The vast of majority of debugging stuff I personally write to the ErrorLog is of no value much more than 5 minutes later and simply makes it harder to find the log entries that do belong in the ErrorLog. Some of my log entries will still need to go to the ErrorLog, but the vast majority would more rightfully belong in a UserLog. An added benefit of a UserLog is that the entries will already be filtered to that user and with no other fluff. The only downside of this possible UserLog solution would be if one forgot to turnoff debugging when done (not that we ever forget), it might take longer for us to notice, during which system performance would remain less than optimal.
- RobbSalzmann23 days agoValued Contributor II
Please don't let OS off with this approach. If you've ever used a debugger to troubleshoot code, you know the amount of time it saves vs having to physically type out BRApi.ErrorLog.LogMessage(si, $"Some Value is: {value}") to write every last variable to the log, then stop execution and read the log.
The very idea that code you had to write to "debug", you have to delete 5 min later is the very reason for the debugger. With that tool you never have to write the code that writes to the log in the first place. Huge productivity increase immediately. Run the code, follow execution flow, and observe the variable values in realtime, in the actual code. You'll almost never use the log for this again.

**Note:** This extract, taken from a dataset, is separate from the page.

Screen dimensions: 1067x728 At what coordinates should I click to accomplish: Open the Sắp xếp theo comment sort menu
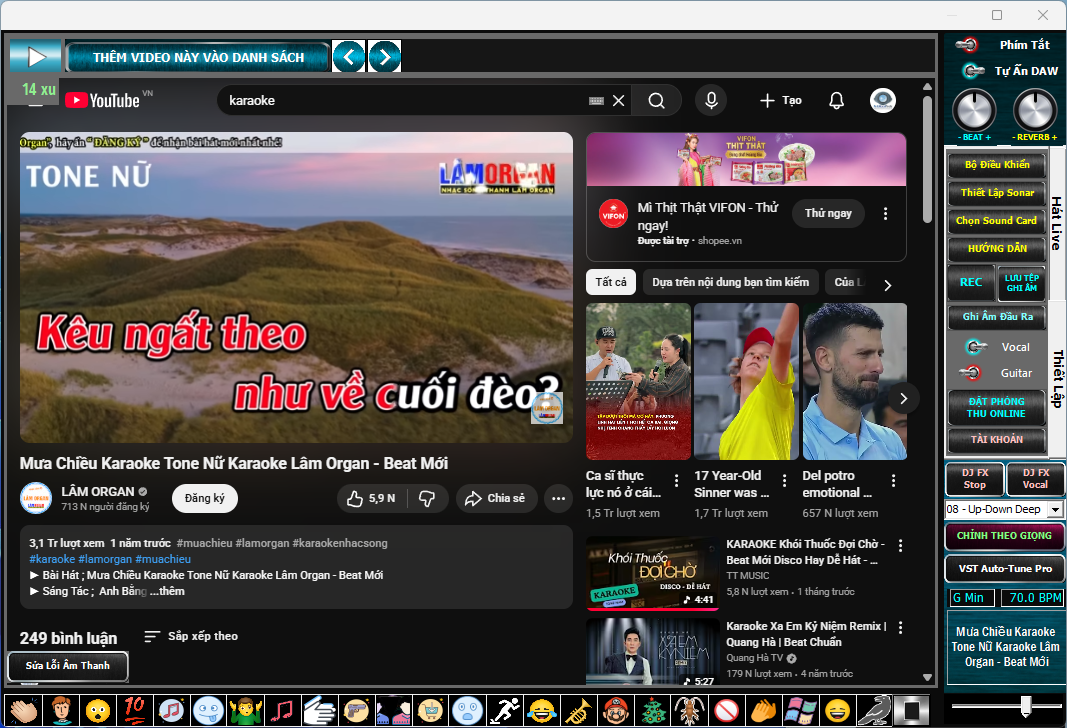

At a minimum, we should be using a live console and not the log for writing things that pertain to troubleshooting runtime execution.- rhankey23 days agoContributor III
I revised my suggestion slightly. Much of what I log to the ErrorLog would be a bit out of scope of a traditional runtime code debugger. I will capture multiple specific pieces of info/loop and output all of that into a single ErrorLog entry. A traditional runtime code debugger would allow me to step through the code one line at a time and look at any of the variables at that point in time to more readily see where and why a block of code is coming off the rails, or to assist in finding coding inefficiencies. As such, we need both a runtime code debugger and also have a means of logging whatever messages we see fit to a UserLog. The two serve different but complementary purposes.